=== Begin Enclosure ===

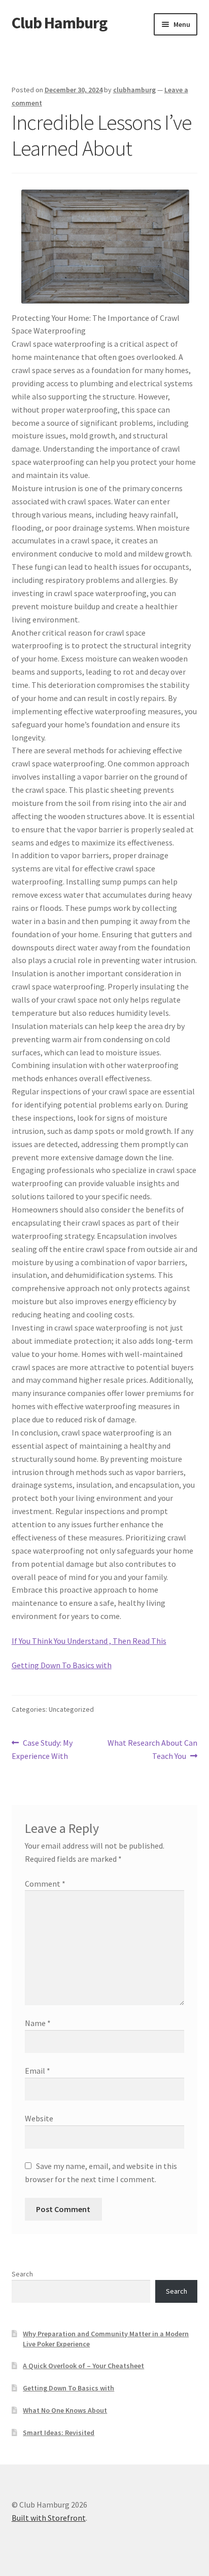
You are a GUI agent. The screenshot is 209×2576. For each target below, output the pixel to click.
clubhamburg (134, 89)
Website (39, 2118)
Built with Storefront (49, 2518)
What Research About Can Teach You (152, 1749)
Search (22, 2273)
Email (37, 2071)
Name (38, 2023)
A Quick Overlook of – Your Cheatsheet (83, 2365)
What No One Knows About (65, 2410)
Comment (45, 1884)
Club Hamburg (59, 23)
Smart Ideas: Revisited (58, 2432)
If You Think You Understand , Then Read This (89, 1641)
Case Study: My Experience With (42, 1749)
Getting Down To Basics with (62, 1665)
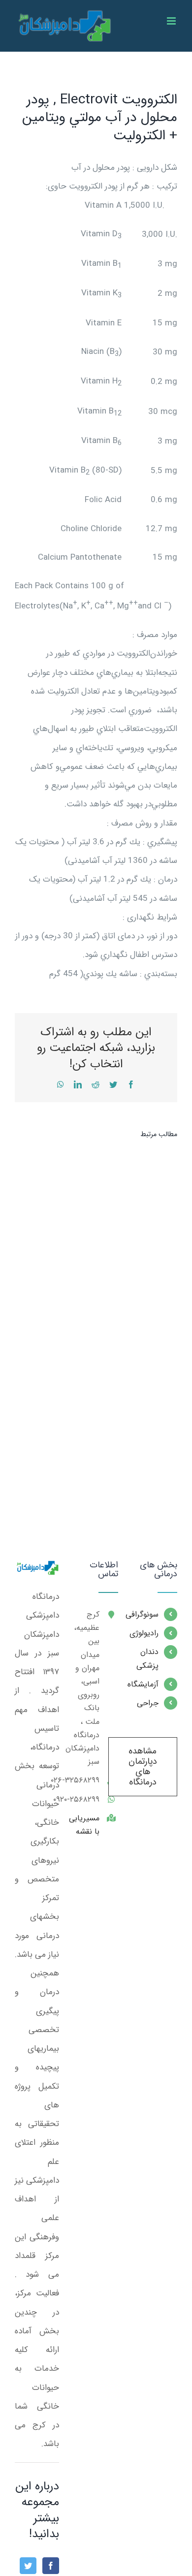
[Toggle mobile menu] (172, 21)
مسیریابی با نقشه (86, 1825)
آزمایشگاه (146, 1684)
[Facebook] (50, 2565)
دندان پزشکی (147, 1658)
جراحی (148, 1703)
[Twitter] (28, 2565)
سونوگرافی (146, 1614)
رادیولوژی (146, 1633)
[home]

=== End Enclosure ===

**Instructions to follow:** Find the line with "Name (38, 2023)" and the line with "آزمایشگاه (146, 1684)" in the records above. Copy both and all lines between them exactly, without pictures.

**Final answer:**
Name (38, 2023)
A Quick Overlook of – Your Cheatsheet (83, 2365)
What No One Knows About (65, 2410)
Comment (45, 1884)
Club Hamburg (59, 23)
Smart Ideas: Revisited (58, 2432)
If You Think You Understand , Then Read This (89, 1641)
Case Study: My Experience With (42, 1749)
Getting Down To Basics with (62, 1665)
[Toggle mobile menu] (172, 21)
مسیریابی با نقشه (86, 1825)
آزمایشگاه (146, 1684)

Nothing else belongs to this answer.